Attorney, Agent or Firm: Hale; John S.
Claims
We claim:
1. A sacrificial transmission sleeve for a reverse circulation down hole
hammer of the percussive type actuated by a fluid under pressure,
including an outer sleeve, a drill bit retaining means held in the outer
sleeve, and a drill bit retained in the retaining means and extending
forwardly therefrom, a portion of the drill bit provided with longitudinal
grooves forming exhaust passages for the fluid, the transmission sleeve
comprising a body and an annular flange, the body being formed of a first
inner surface and a second outer surface, the diameter of the second outer
surface being greater than that of the outer sleeve and substantially the
same as that of the drill bit, the transmission sleeve being shaped for
location between the outer sleeve and the drill bit retaining means such
that they are longitudinally spaced apart, the annular flange being of a
diameter substantially the same as the drill bit and extending from the
body towards the drill bit, the annular flange also being configured to
encircle the portion of the drill bit provided with the longitudinal
grooves to form a continuous shroud around at least a part of the grooves
so as to assist in the downward passage of exhaust fluid to a face of the
drill bit.
2. A sacrificial transmission sleeve for a reverse circulation down hole
hammer according to claim 1, in which the transmission sleeve and the
outer sleeve are integrally formed with one another.
3. A sacrificial transmission sleeve for a reverse circulation down hole
hammer according to claim 1, in which the transmission sleeve and the
drill bit retaining means are integrally formed with one another.
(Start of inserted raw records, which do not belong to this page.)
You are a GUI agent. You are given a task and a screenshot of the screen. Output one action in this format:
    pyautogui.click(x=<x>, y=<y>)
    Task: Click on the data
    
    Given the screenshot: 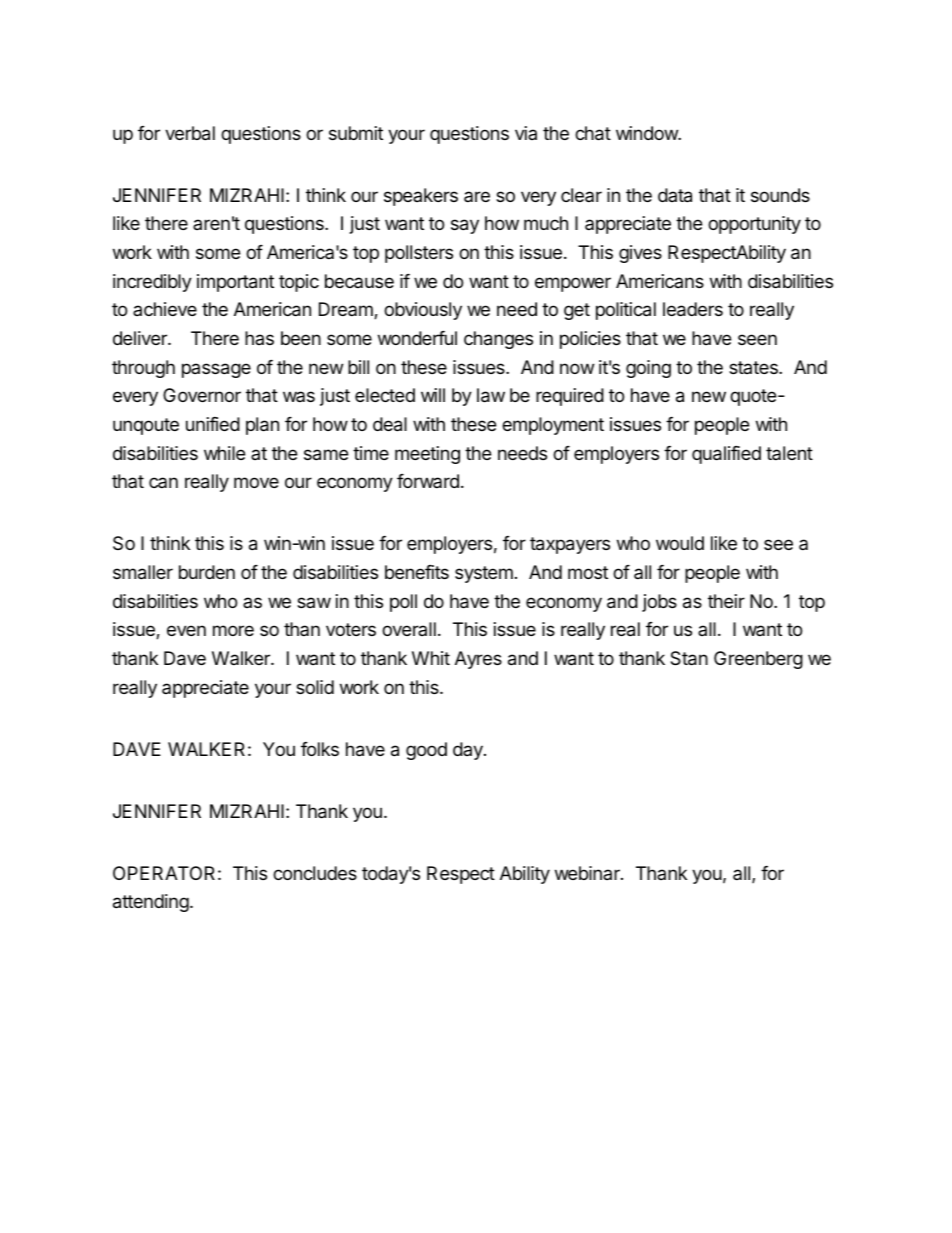 What is the action you would take?
    pyautogui.click(x=675, y=195)
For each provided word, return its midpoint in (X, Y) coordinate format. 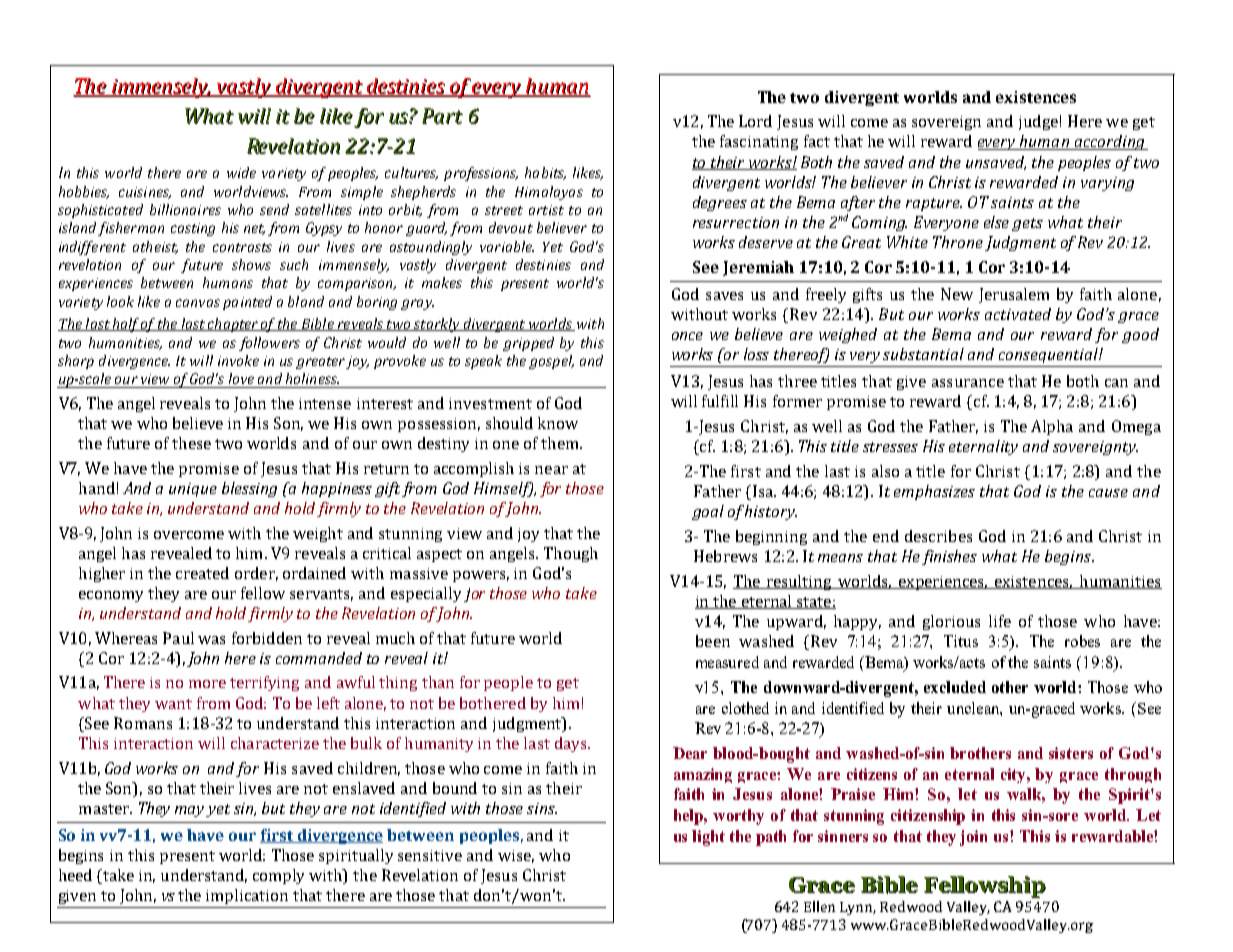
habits (545, 173)
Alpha (1052, 427)
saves (724, 296)
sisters (1071, 753)
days (572, 744)
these (191, 443)
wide (241, 172)
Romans (143, 723)
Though (571, 554)
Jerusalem (1014, 295)
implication (247, 896)
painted (247, 303)
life (1000, 621)
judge (1038, 122)
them (561, 443)
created (202, 573)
4. A sacrificial transmission sleeve for a reverse circulation down hole
hammer according to claim 1, which is formed of heat treated alloy steel
with a hardness similar to the outer sleeve but softer than the drill bit
retaining means.
5. A sacrificial transmission sleeve for a reverse circulation down hole
hammer according to claim 1, which has wear characteristics similar to the
drill bit.
6. A reverse circulation down hole hammer of the percussive type actuated
by a fluid under pressure comprising a drill bit retained by a drill bit
retaining means, the drill bit provided with longitudinal grooves forming
exhaust passages for the fluid, the retaining means being held in an outer
sleeve and a sacrificial transmission sleeve located longitudinally
between the outer sleeve and the drill bit retaining means, the
sacrificial transmission sleeve comprising a body and an annular flange,
the body being formed of a first inner surface and a second outer surface,
the diameter of the second outer surface being greater than that of the
outer sleeve and substantially the same as that of the drill bit, the
transmission sleeve being shaped for location between the outer sleeve and
the drill bit retaining means such that they are longitudinally spaced
apart, the annular flange being of a diameter substantially the same as
the drill bit and extending from the body towards the drill bit, the
annular flange being configured to encircle the portion of the drill bit
provided with the longitudinal grooves to form a continuous shroud around
at least a part of the grooves so as to assist in the downward passage of
the exhaust fluid to a face of the drill bit.
Description
The present invention relates to a sacrificial transmission sleeve for a
reverse circulation down hole hammer of the percussive type actuated by a
fluid such as compressed air. In general, in the art of reverse
circulation drilling, a relatively small annular clearance, of typically 3
mm, is provided between the drill tube and the bore of the hole being
drilled. The clearance must be kept relatively small so that air
preferentially travels around the drill bit and forces the rock cuttings
from the bottom of the hole through a passageway in the drill itself and
the drill string to the surface by the action of compressed air exhausted
around the sides of the drill bit and at the face of the bit. To further
minimise leakage of air and/or rock cuttings into the annular space, the
exhaust ports at the sides of the drill bit, and the drive sub or chuck
must be adapted so as to direct air to the face of the bit. A further
requirement of reverse circulation drilling is maximise the recovery of
rock sample from the bottom of the hole. This aim is achieved in practice
by having the maximum outside diameter of the drill bit as close as
possible to the maximum outside diameter of the drill tube. However, as
the cutting face of the drill bit bores out the hole, it wears down and
becomes smaller in diameter. When the diameter of the drill bit approaches
that of the drill tube, the drill bit would normally be replaced to
prevent damage to the drill tube occurring through contact between the
drill tube an the wall of the hole.
If a drill bit is used with a maximum outside diameter greater than that of
the drill tube, the clearance between the drill tube and the bore of the
hole is increased. This type of arrangement leads to longer bit life but
increases the leakage of air into the annular clearance, reduces the rate
of sample recovery and results in higher sample contamination. To overcome
the loss of air and sample, attempts have been made to divert pressured
air downwardly into the annular clearance. Such attempts have not been
entirely successful as they have served to reduce the pressure
differential across the hammer through increased air consumption, with a
resulting loss in blow energy. In Australian Patent Application No.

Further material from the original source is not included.